The incident also shows the limit of "resilience" as a marketing word. Satellite connectivity is often promoted as resilient because it can bypass damaged terrestrial infrastructure. That is true in many disaster scenarios. It does not mean the satellite service itself is immune to terrestrial cyber failure. A satellite link can be geographically resilient and management-plane fragile at the same time.
The right standard of care is therefore dependency-specific. A satellite provider serving ordinary entertainment traffic has one continuity profile. A provider serving war-zone public authorities, critical infrastructure visibility or rural emergency services has another.
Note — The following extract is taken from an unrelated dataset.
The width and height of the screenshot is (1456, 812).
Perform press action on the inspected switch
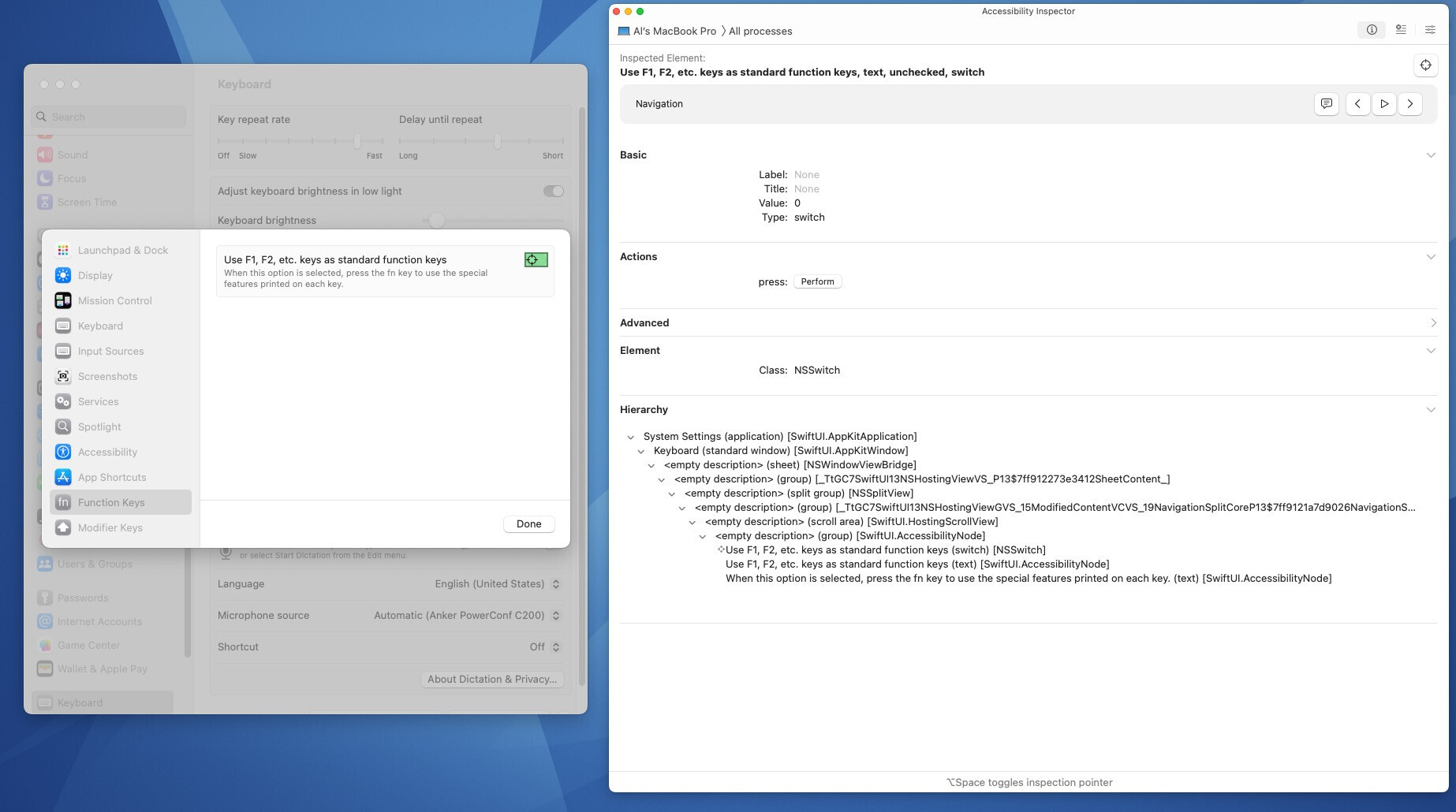point(817,281)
The same physical network may carry both, which is why segmentation, customer classification and priority restoration are governance decisions, not only engineering decisions.
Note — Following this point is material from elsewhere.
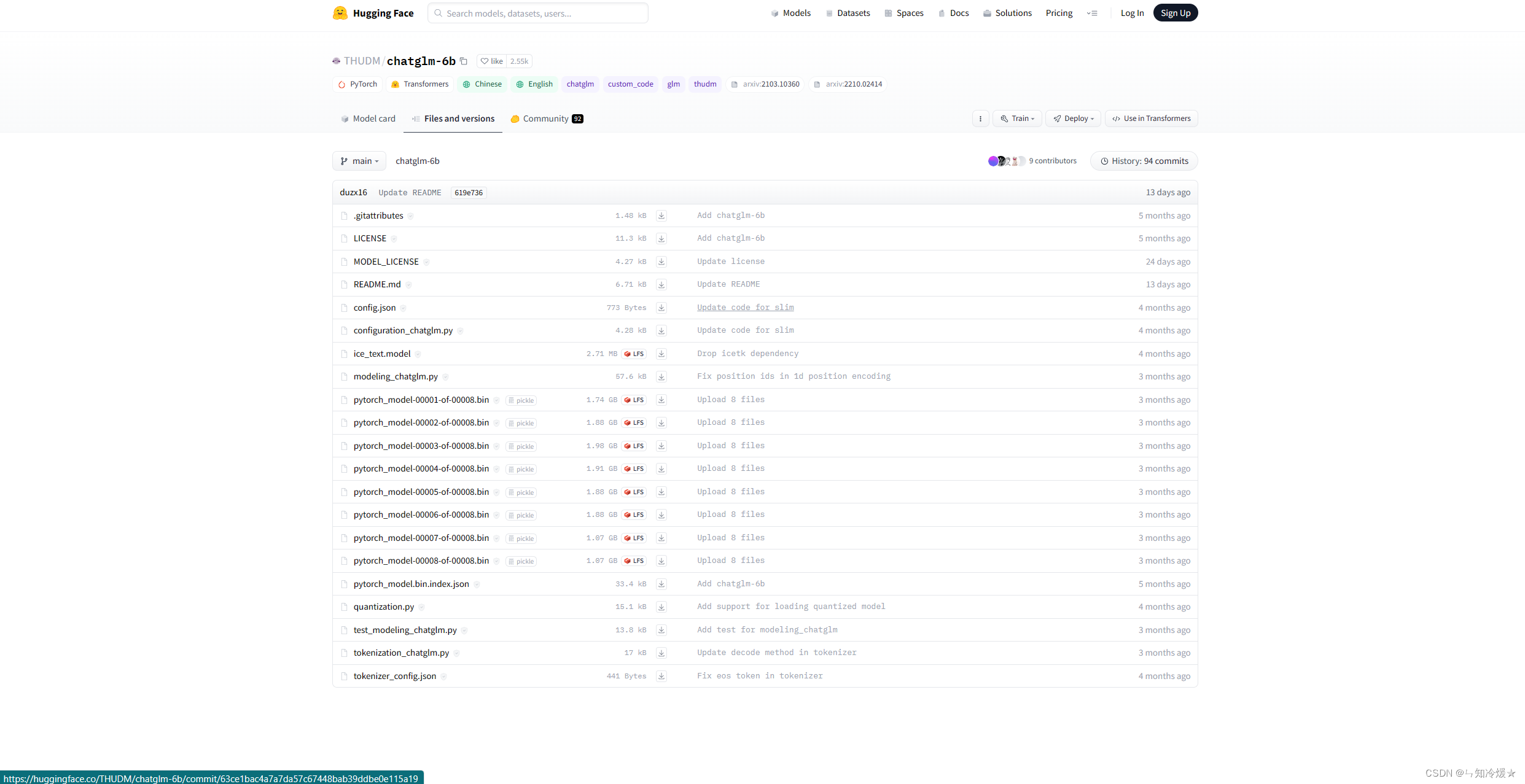The width and height of the screenshot is (1525, 784).
Task: Download the quantization.py file
Action: [661, 607]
What a better accountability record would include
A complete public accountability record for the KA-SAT disruption would not need to reveal exploitable secrets. It would include categories that users and policymakers can act on.
First, it would distinguish customer classes affected by the consumer-oriented partition: households, small businesses, public bodies, infrastructure operators, distributors and Ukrainian users. Aggregate bands would be enough.
Second, it would describe recovery paths by modem category: remotely restored, factory reset, reflashed, replaced, unreachable, and still unknown after a defined period. This would convert "tens of thousands" into an operational recovery curve.
Third, it would identify management-plane control changes without publishing sensitive architecture: VPN exposure, authentication, least privilege, command authorization, fleet-action controls, logging, monitoring and segmentation.
Fourth, it would explain customer communications: when users, distributors, public agencies and infrastructure customers were notified; what alternatives were recommended; and how priority was assigned.
Fifth, it would state what remained unknown. A high-quality incident record does not pretend complete certainty. It marks where attribution, malware, access chronology and customer impact are still bounded.
Finally, it would connect provider and customer duties. Customers using satellite links for critical remote monitoring or public functions need fallback evidence just as providers need security evidence. The accountability record should not allow either side to say that the other entirely owned continuity.
The lasting lesson
The KA-SAT disruption is often described as a satellite hack. That shorthand is understandable but incomplete. The public evidence points to a cyberattack against a satellite broadband network's terrestrial management and terminal ecosystem. The satellite did not need to fail. The modem fleet did.
That difference makes the case more useful. It shows that space-based connectivity still depends on ordinary cyber controls: VPN configuration, identity, management segmentation, command authorization, logging, firmware integrity and incident response. It also shows that recovery can become stubbornly physical when customer equipment is damaged across borders.
For ViaSat, the accountable record concerns how a trusted management segment was protected, how a consumer-oriented partition was segmented, how modems were recovered, how customers were informed and how public dependencies were treated. For customers, the record concerns whether satellite connectivity was treated as critical transit and whether fallback paths were tested. For governments, the record concerns attribution, sector warnings, support to Ukraine and practical SATCOM guidance.
The strongest conclusion is not that satellite broadband is unsafe. It is that satellite resilience is only as strong as the management systems, terminal fleets and dependency contracts beneath it. In wartime, that stack becomes part of public continuity.